Chapter 3 Programming

3.1 Learning about Sam/Bam

  • SAM: Sequence Alignment/Map format
  • Tab-delimited
  • Header lines (optional) start with @
  • Each alignment line has 11 mandatory fields

3.1.1 Terms

  • Template: DNA/RNA sequence part of which is sequenced on a sequencing machine or assembled from raw sequences
  • Segment: Contiguous sequence/subsequence
  • Read: Raw sequence that comes off a sequencing machine. May consist of multiple segments. Indexed by order
  • Linear Alignment: Part read to a single reference sequence wo/direction changes
  • Chimeric alignment: Alignment of a read that cannot be represented as a linear alignment.

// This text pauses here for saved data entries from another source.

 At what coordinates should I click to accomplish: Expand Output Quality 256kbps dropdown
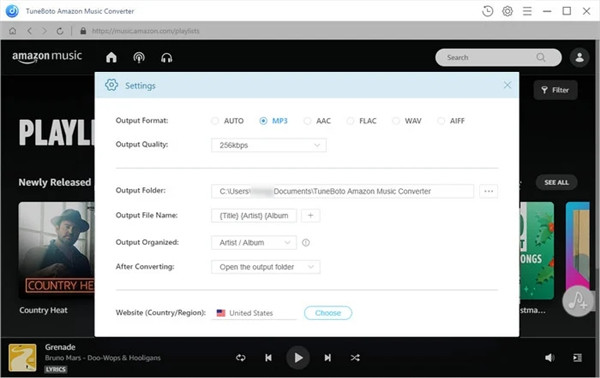pos(269,145)
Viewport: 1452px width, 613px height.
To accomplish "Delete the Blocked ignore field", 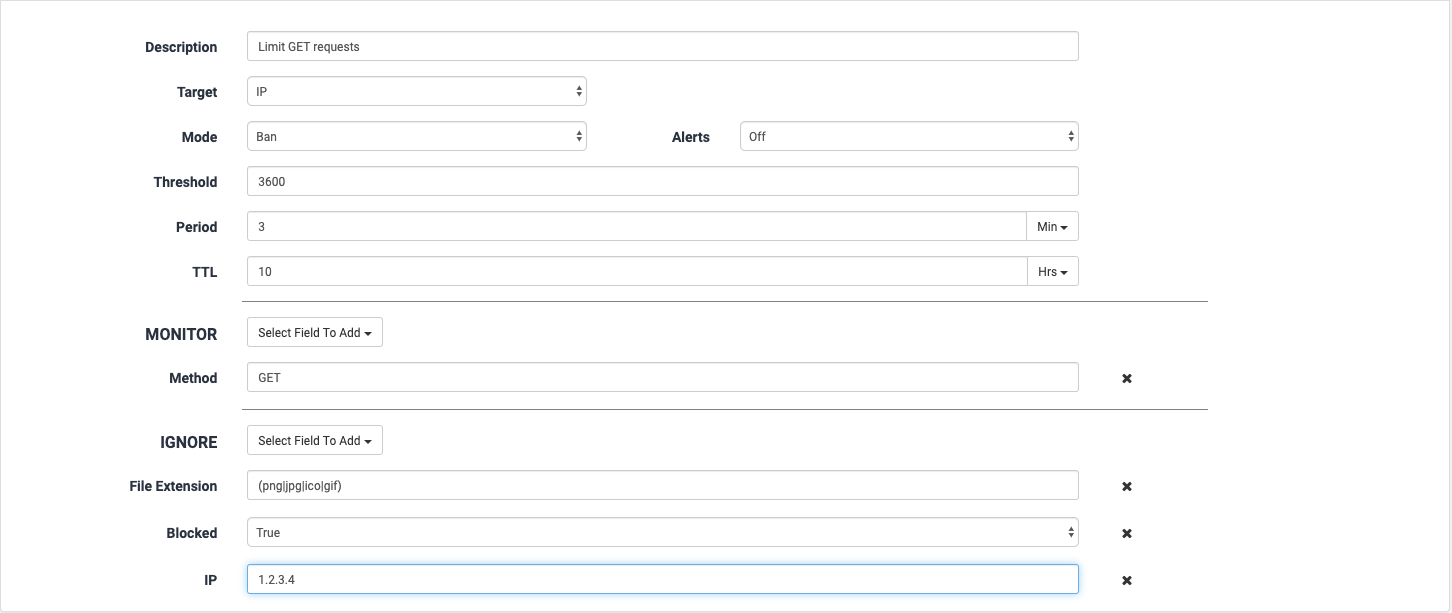I will tap(1126, 533).

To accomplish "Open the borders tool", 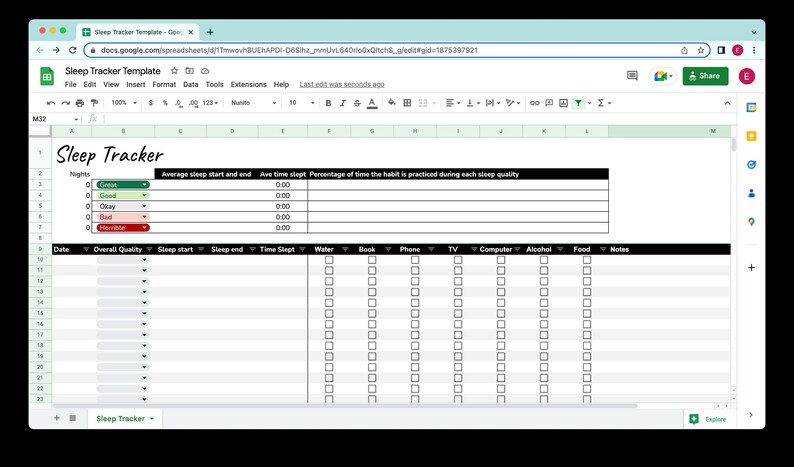I will 407,103.
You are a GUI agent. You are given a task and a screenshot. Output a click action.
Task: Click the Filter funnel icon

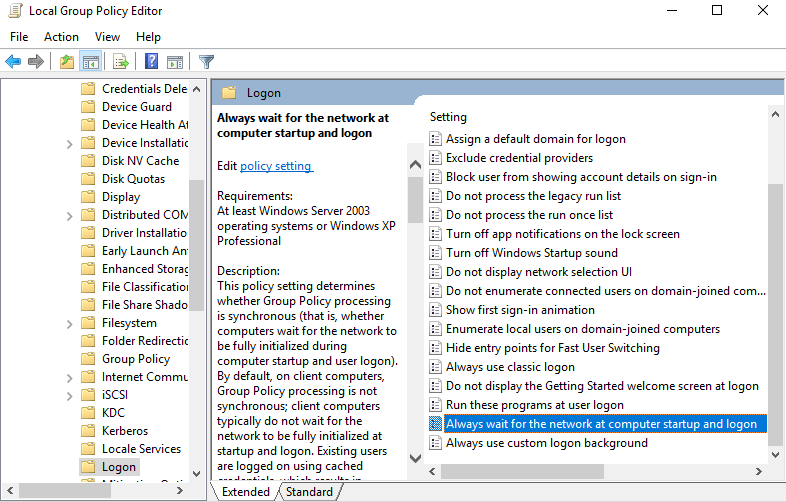(x=207, y=62)
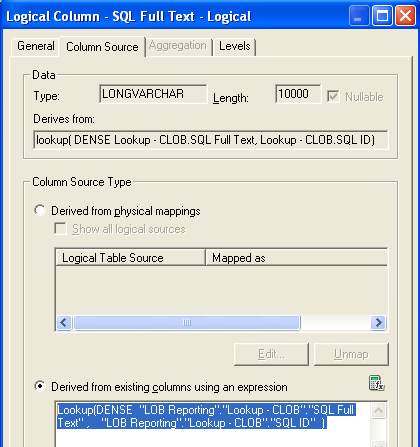Open the Expression Builder calculator icon
Screen dimensions: 420x447
click(377, 383)
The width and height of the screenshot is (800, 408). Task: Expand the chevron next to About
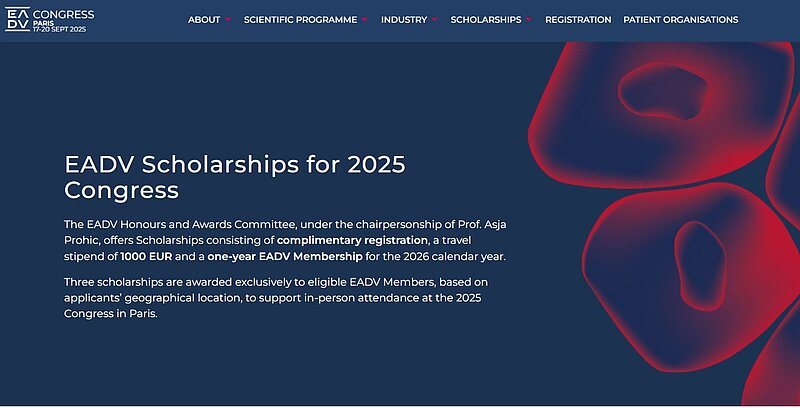[228, 20]
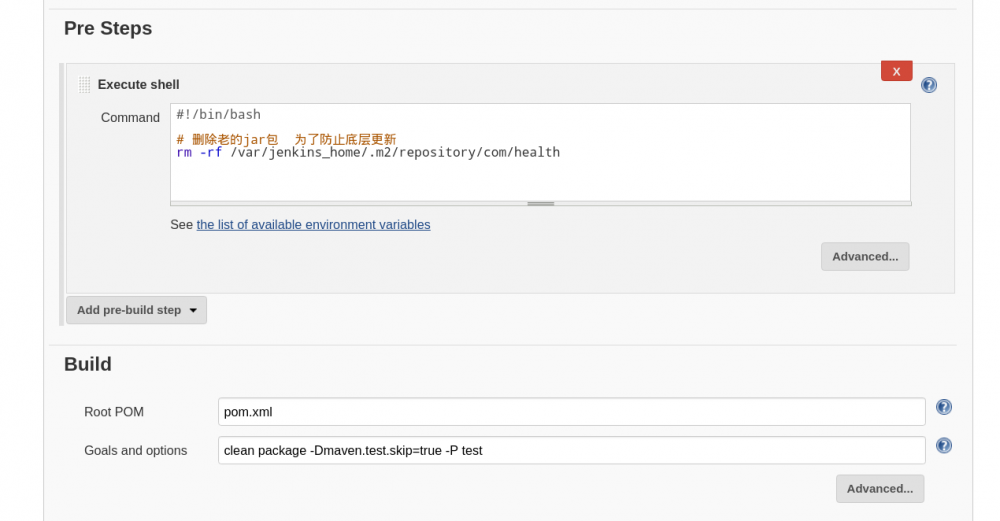Image resolution: width=1000 pixels, height=521 pixels.
Task: Click the Pre Steps section heading
Action: [108, 29]
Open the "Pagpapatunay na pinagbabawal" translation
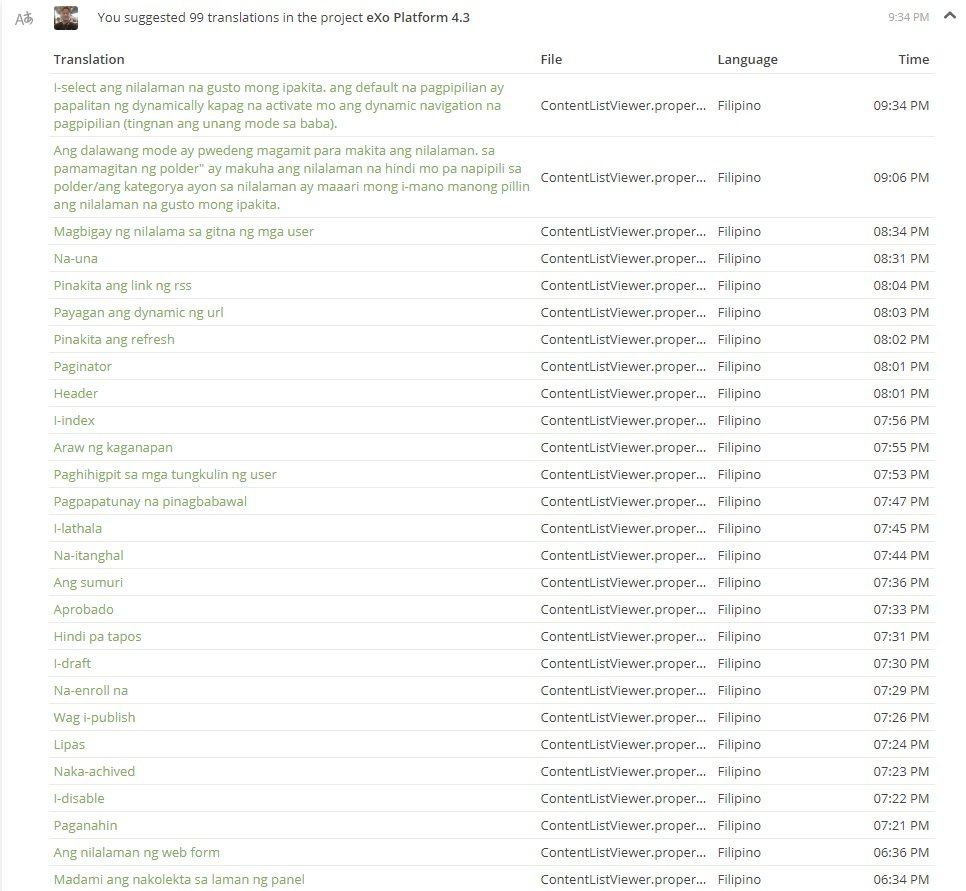Viewport: 966px width, 891px height. click(x=150, y=501)
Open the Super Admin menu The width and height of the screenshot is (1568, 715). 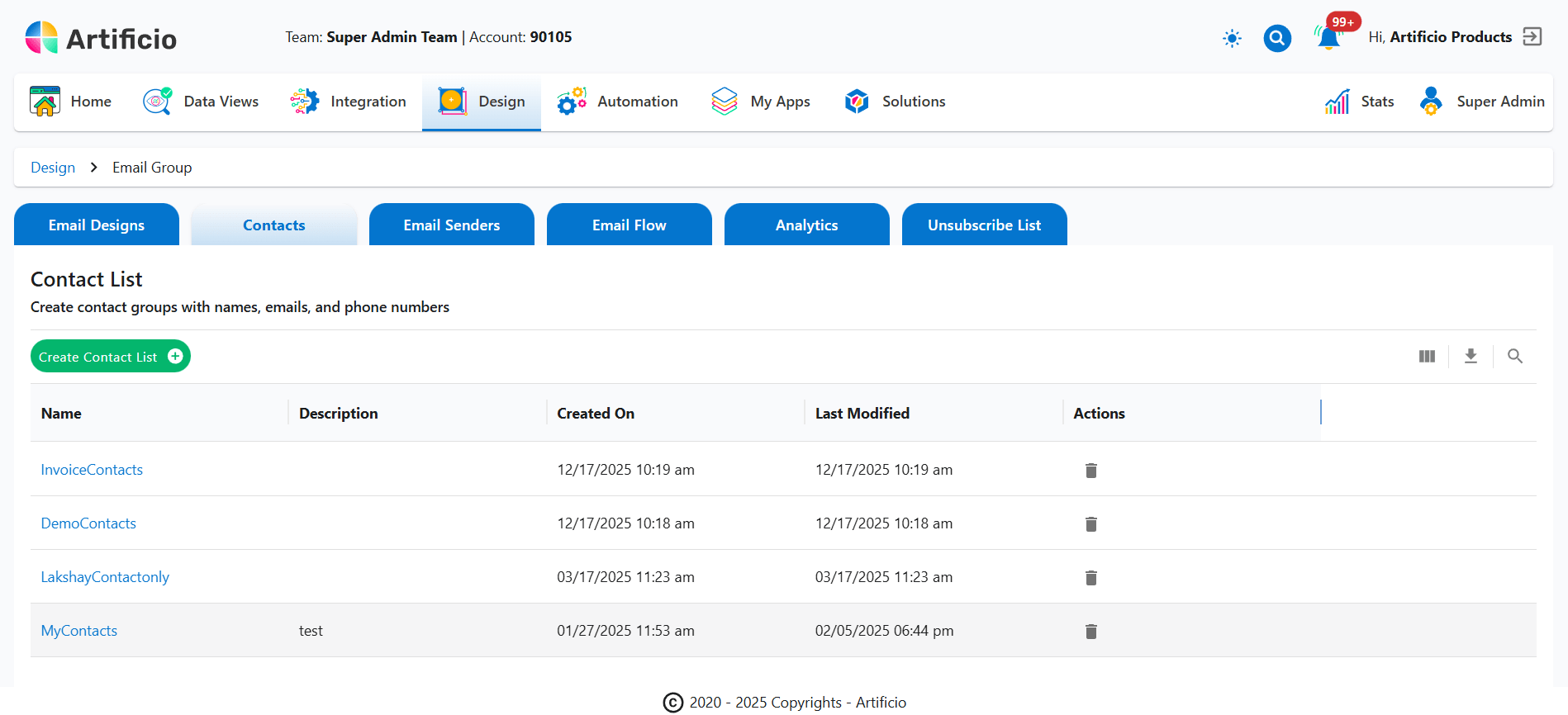click(x=1482, y=102)

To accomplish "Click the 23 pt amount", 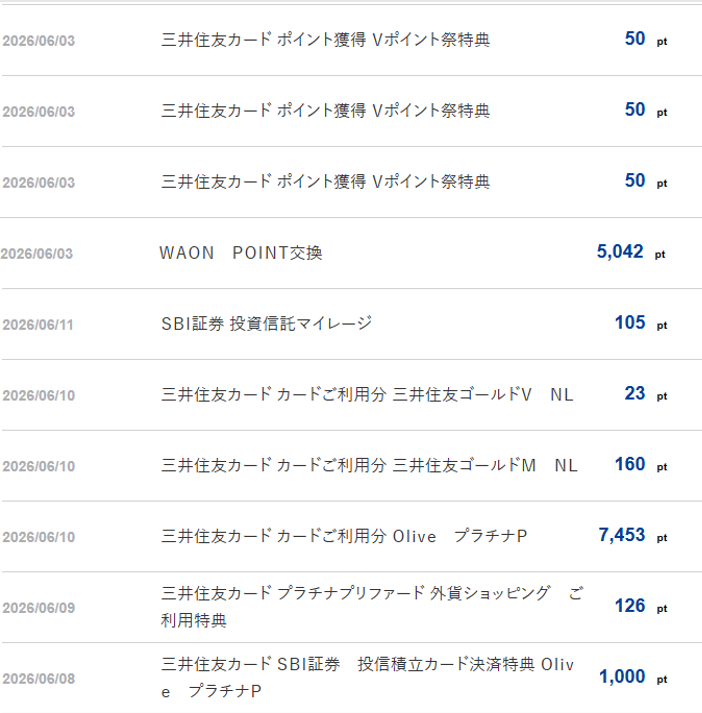I will (646, 394).
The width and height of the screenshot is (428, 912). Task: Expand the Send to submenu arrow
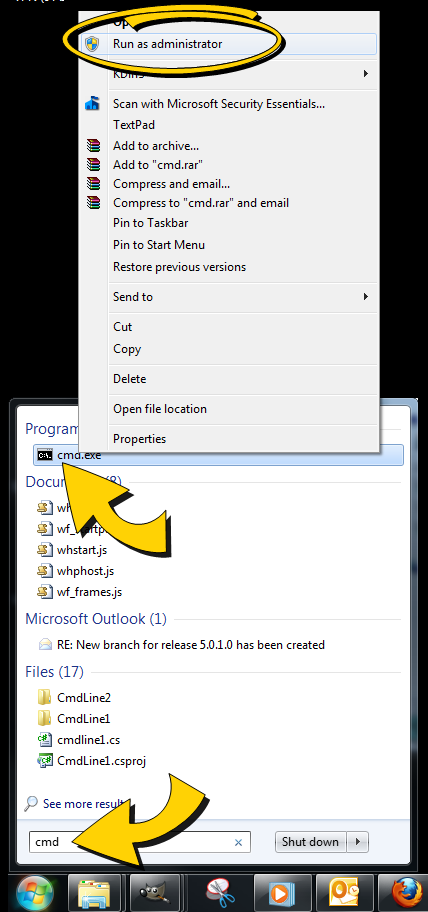click(366, 297)
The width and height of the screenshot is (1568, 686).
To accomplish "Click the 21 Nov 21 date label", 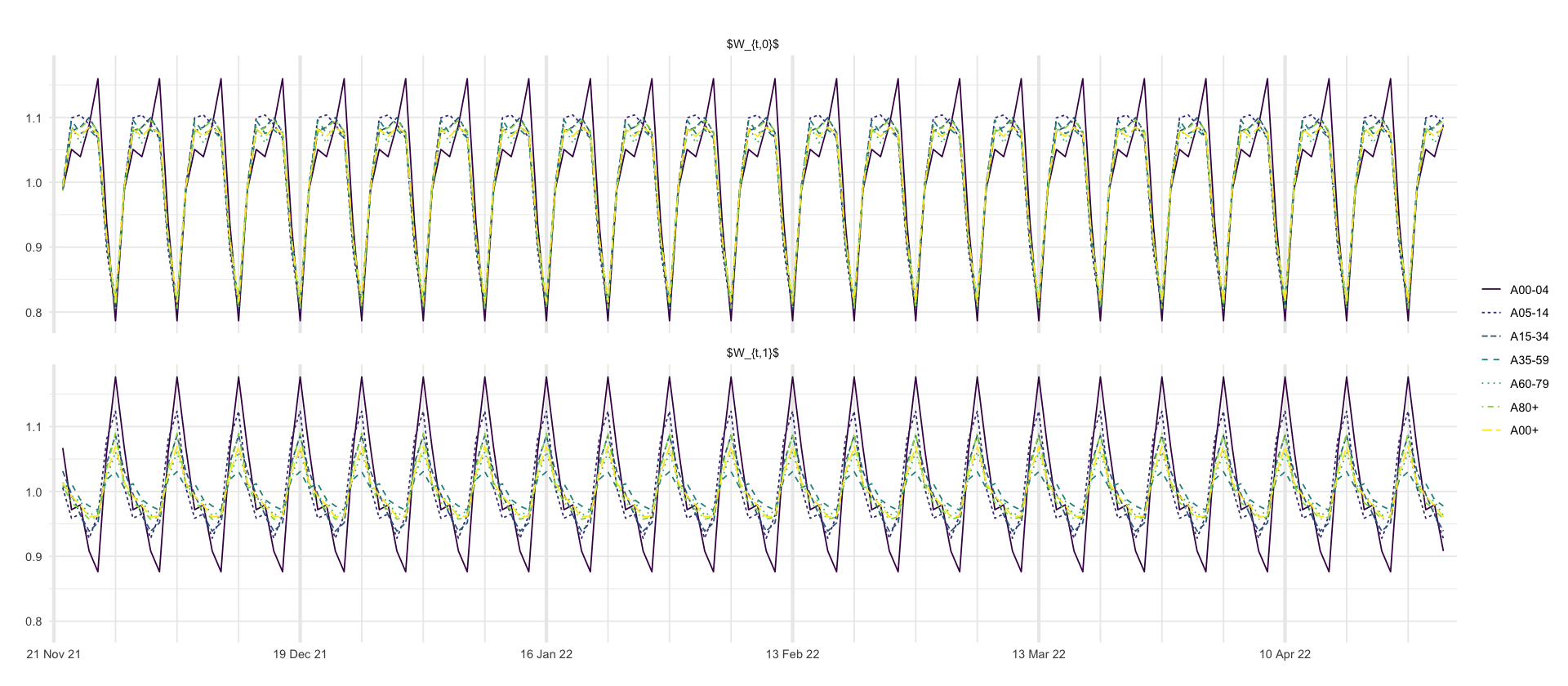I will pos(54,654).
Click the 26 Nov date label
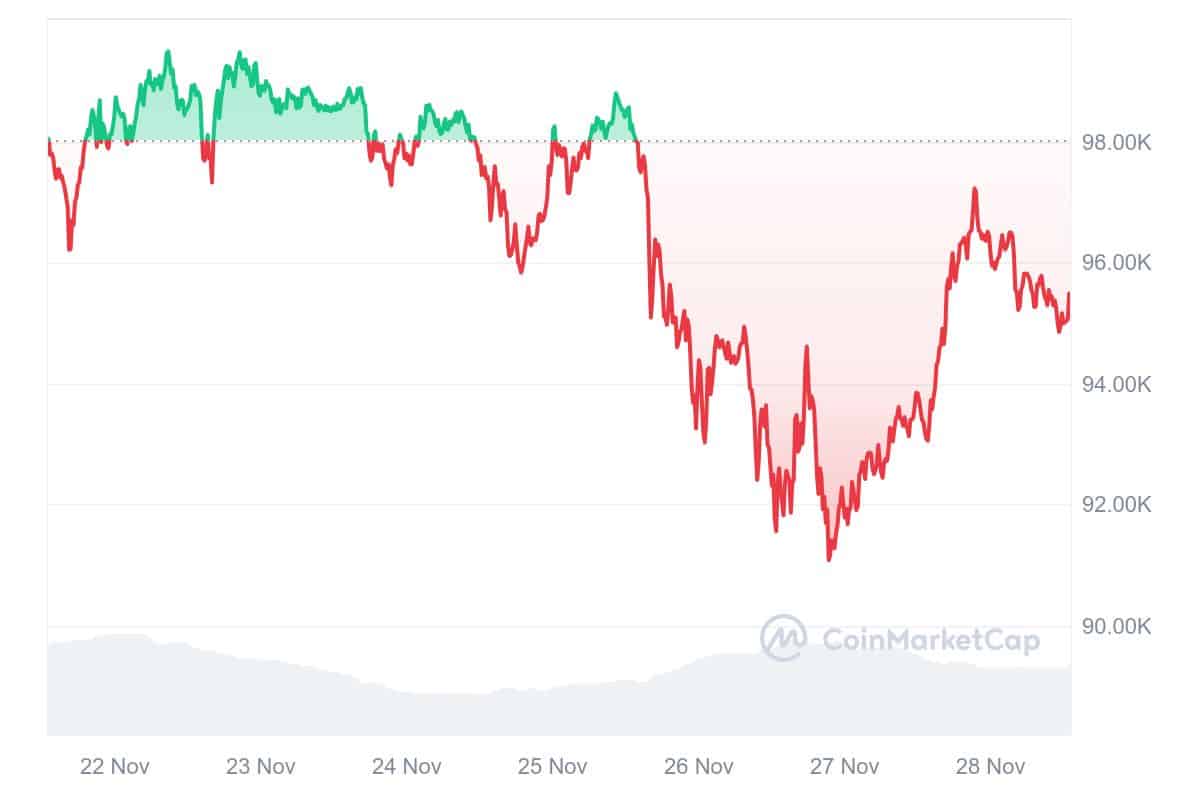The width and height of the screenshot is (1200, 800). [699, 767]
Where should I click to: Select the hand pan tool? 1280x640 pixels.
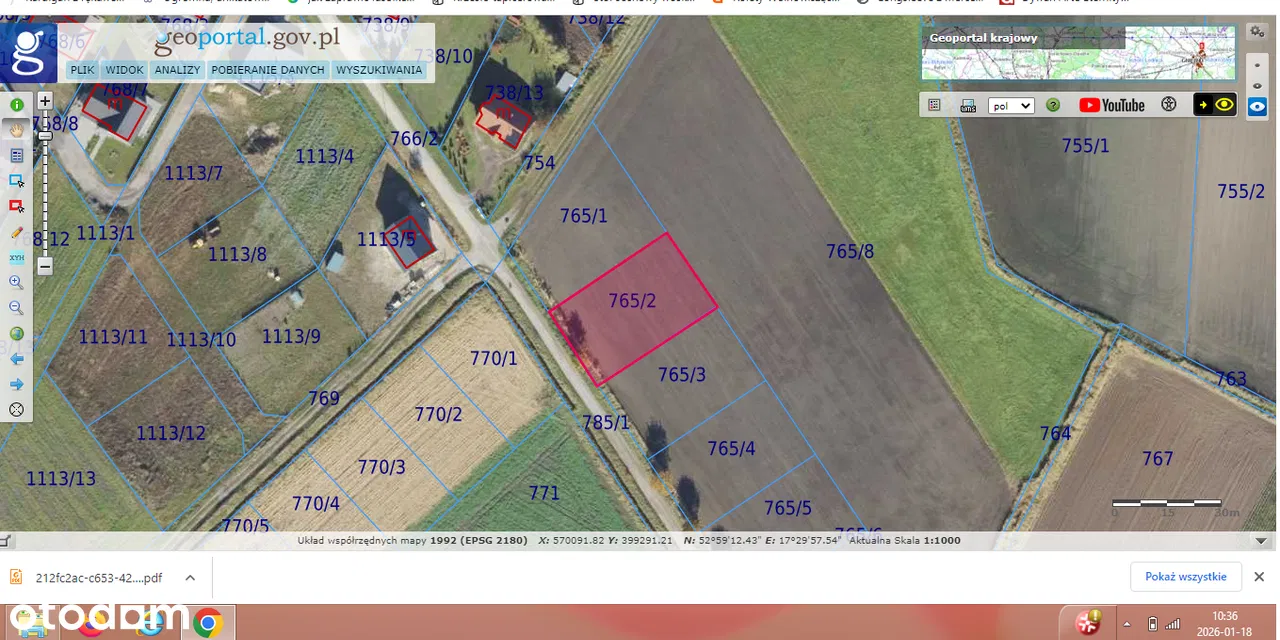17,129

One linear alignment in a chimeric alignment is the “representative” alignment.
  • Read alignment: Alignment that is the complete representation of the alignment of the read
  • Multiple mapping: Multiple read alignments for the same read (one is considered primary)
  • 0-based coordinated system: Used by BAM, first base of a sequence is 0

3.1.2 Alignment section: Mandatory fields

Col Field Type Description
1 QNAME String Query template name
2 FLAG Int bitwise flag
3 RNAME String reference seq. name
4 POS Int 0-based leftmost mapping position
5 MAPQ Int Mapping quality
6 CIGAR String Cigar string
7 RNEXT string Reference name of mate/next read
8 PNEXT Int Position of the mate/next read
9 TLEN Int Observed template length
10 SEQ String Segment sequence
11 QUAL String ASCI of Phred score
knitr::include_graphics("bam.jpg.png")